HW2. Linear and Logistic Regression via Gradient Descent

Author

Byungkook Oh

Modified

2026.03.22

Overview

In this assignment you will implement two complete gradient-descent training pipelines using only NumPy.

  • Problem 1 asks you to implement linear regression with an interaction term, trained using Mean Squared Error (MSE).
  • Problem 2 asks you to implement logistic regression with an interaction term, trained using Binary Cross-Entropy (BCE).

The two problems are intentionally parallel. Both use synthetic features, both use the same four-parameter interaction model, and both ask you to derive gradients by hand before translating those derivatives into NumPy code.

You will work with two separate submission files:

  • hw2_linear_regression.py
  • hw2_logistic_regression.py

Background 1

Linear Regression

In Problem 1, you will generate synthetic regression data from the rule

\[ y = 1 + 2x_1 + 3x_2 + 4x_1x_2 + \varepsilon \]

where \(\varepsilon\) is Gaussian noise.
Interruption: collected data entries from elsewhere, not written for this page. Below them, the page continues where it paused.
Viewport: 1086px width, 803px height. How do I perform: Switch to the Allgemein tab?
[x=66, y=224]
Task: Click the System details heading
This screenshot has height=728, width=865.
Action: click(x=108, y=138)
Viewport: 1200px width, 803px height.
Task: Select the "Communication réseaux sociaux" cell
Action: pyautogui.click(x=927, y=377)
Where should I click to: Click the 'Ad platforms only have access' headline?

The ground-truth parameters are

\[ b = 1, \qquad w_1 = 2, \qquad w_2 = 3, \qquad w_3 = 4 \]

Once the data has been generated, the prediction model is

\[ \hat{y}_i = b + w_1 x_{i1} + w_2 x_{i2} + w_3 x_{i1}x_{i2} \]

The MSE loss over \(N\) samples is

\[ \mathcal{L}_{\text{MSE}}(\mathbf{w}) = \frac{1}{N}\sum_{i=1}^{N}(\hat{y}_i - y_i)^2 \]

and the gradient descent update rule is

\[ \mathbf{w}^{(t+1)} = \mathbf{w}^{(t)} - \eta \nabla_{\mathbf{w}} \mathcal{L}_{\text{MSE}}(\mathbf{w}^{(t)}) \]

Grading-Preview Doctests

The public doctests for Problem 1 use the tiny noiseless dataset

\[ \mathbf{x}^{(1)} = (0, 0), \quad \mathbf{x}^{(2)} = (1, 0), \quad \mathbf{x}^{(3)} = (0, 1), \quad \mathbf{x}^{(4)} = (1, 1) \]

which produces

\[ \mathbf{y} = \begin{bmatrix} 1 \\ 3 \\ 4 \\ 10 \end{bmatrix} \]

because it comes from the same ground-truth rule without any added noise.

Background 2

Logistic Regression

In Problem 2, you will generate synthetic classification data from the same continuous interaction score used in Problem 1:

\[ s = 1 + 2x_1 + 3x_2 + 4x_1x_2 + \varepsilon \]

where \(\varepsilon\) is Gaussian noise. You will then convert that score into binary labels using a threshold:

\[ y = \begin{cases} 1 & \text{if } s \ge \text{threshold} \\ 0 & \text{if } s < \text{threshold} \end{cases} \]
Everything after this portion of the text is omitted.